Would-be successful instructional designers would do well to study Scott Winstead’s article on the subject. In this article, 13 ‘experts’ (in Scott’s view) each give their views on successful instructional design and – importantly – their three top tips for instructional design success.

Scott, the founder of MyElearningWorld has 15 years’ experience in the world of e-learning. He styles himself as an instructional designer and blended learning expert.

Among the views included in the article are these, from Bob Little:

Today’s world demands instant – preferably minutely measurable – results in all areas of performance, preferably for minimal cost and effort. Under these criteria, instructional design (ID) is in danger of becoming irrelevant because the process of learning involves too many variables to conform to them. Yet ID – based on principles offering a benchmarking/ checking mechanism to keep any project on track – provides a discipline for those engaged in it and a framework offering the basis for a long-lasting learning solution. ID is invaluable for businesses that want to invest in their workforce – rather than merely exploit their temporary talents. To be a successful instructional designer you must know and apply the:

  •  Eight key questions relating to any learning material:
  1. What’s the purpose of the learning?
  2. What’s indicated the need for it?
  3. Who’s the audience?
  4. What do they need to come away with as a result of completing the learning?
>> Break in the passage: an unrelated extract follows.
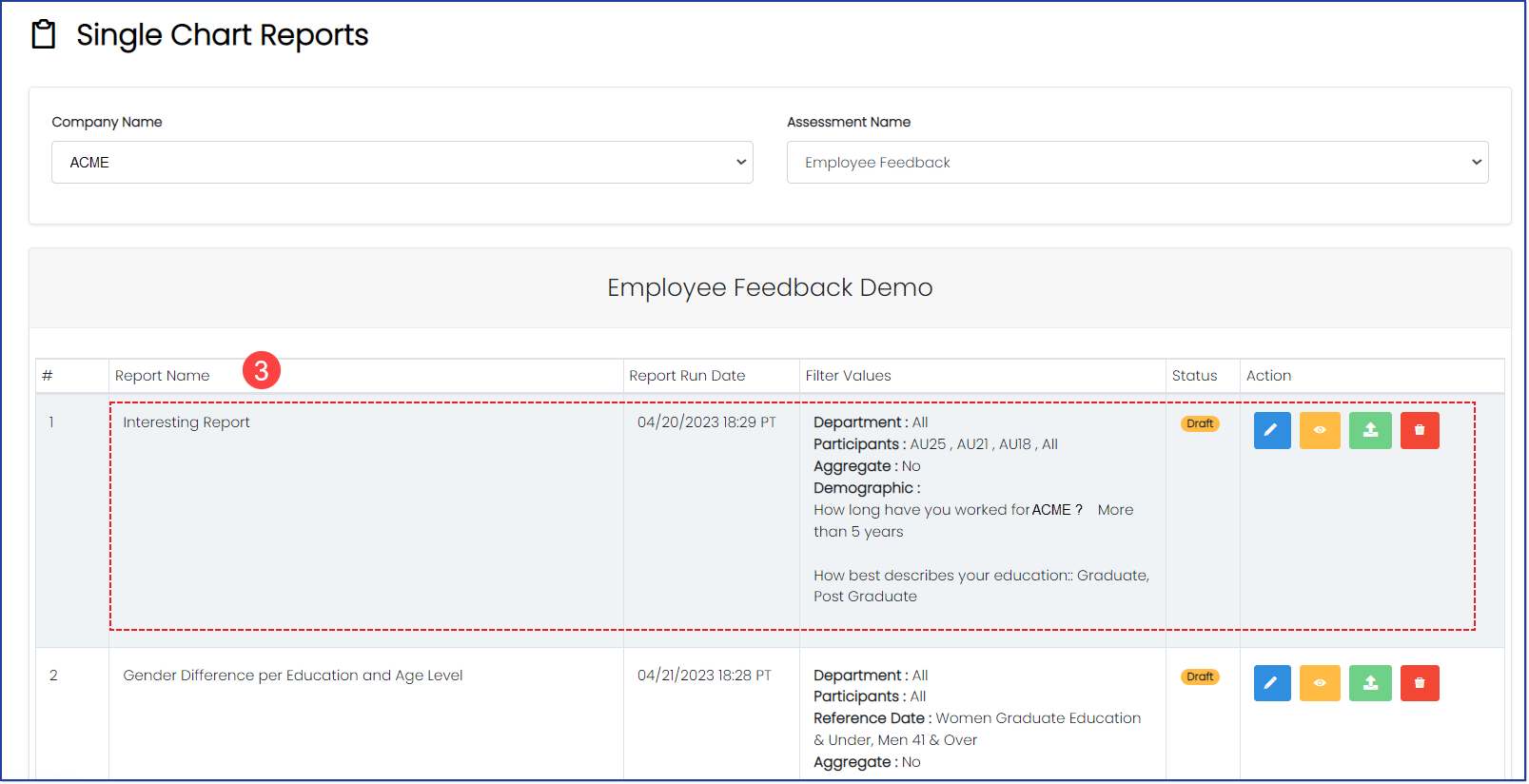Click the clipboard icon beside page title

(44, 35)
  5. So, what exactly do we need to address in the learning?
  6. What’s the best way to get those elements of course content across to the audience? (the selection of appropriate learning technologies)
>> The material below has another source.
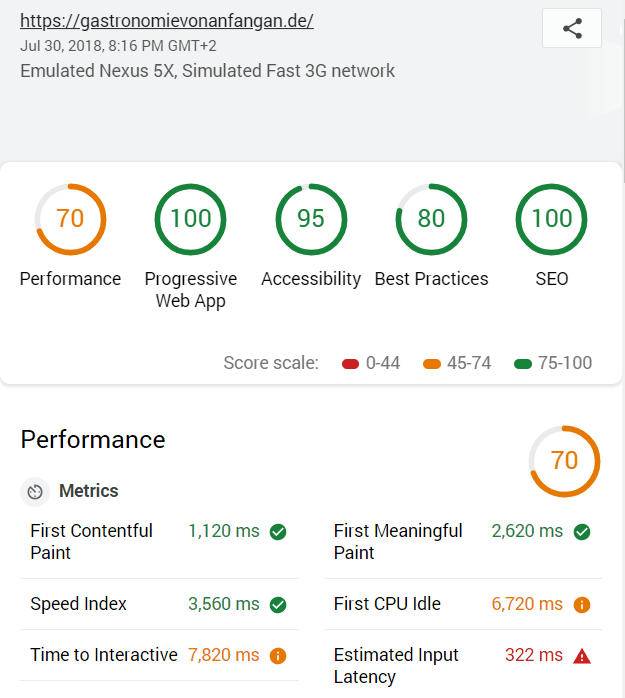Click the orange info icon for First CPU Idle
The image size is (625, 698).
click(x=582, y=605)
  7. How can we help make sure the learning “sticks” (what can we do before, during and after the learning to ensure it’s kept alive)?
  8. How will we evaluate the effectiveness of the training, both while it’s being developed (or drafted) and after it’s been finalized and delivered to the audience?
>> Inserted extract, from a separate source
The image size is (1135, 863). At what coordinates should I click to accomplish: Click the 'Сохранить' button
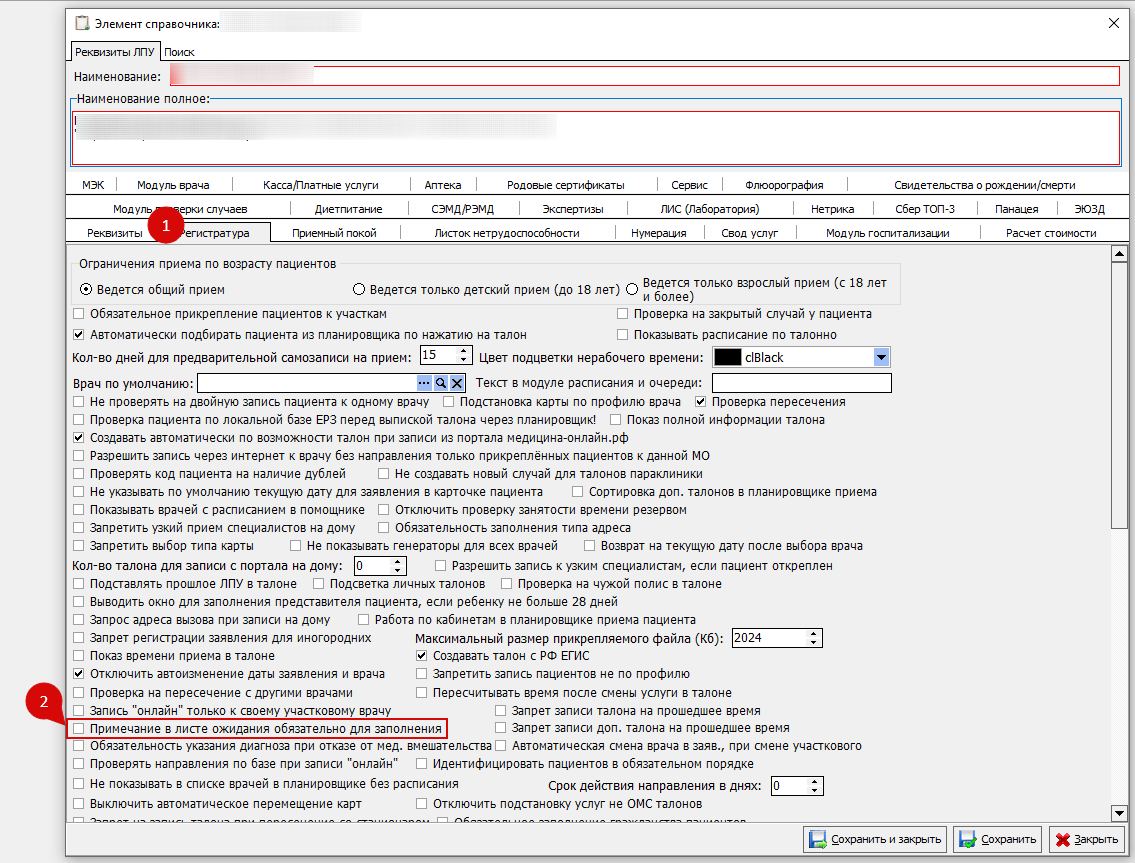coord(997,839)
  • Many learning theories and models in the same way that a tradesman treats his tools. Not only should you select the right tool for the job but, at times, you need to remember that more than one tool is needed to complete a job successfully – and some tools become irrelevant as others supersede them.
  • Key features needed for learners to engage with the learning materials: control, relevance, emotion, action and “multi-sensory environment” (using a combination of video, audio, graphics, animation and so on) – otherwise known by the acronym “CREAM”. Giving learners control of their learning enables them to make the learning experience relevant – enabling them to answer the question “what’s in it for me?” at every level of the learning. Even with the best ID in the world, the resulting learning materials will be useless if their content is not 100 percent accurate – but, similarly, subject matter expertise alone will never produce effective learning materials. If you don’t use ID principles in learning, you only have the “froth of technology” to make that learning appealing.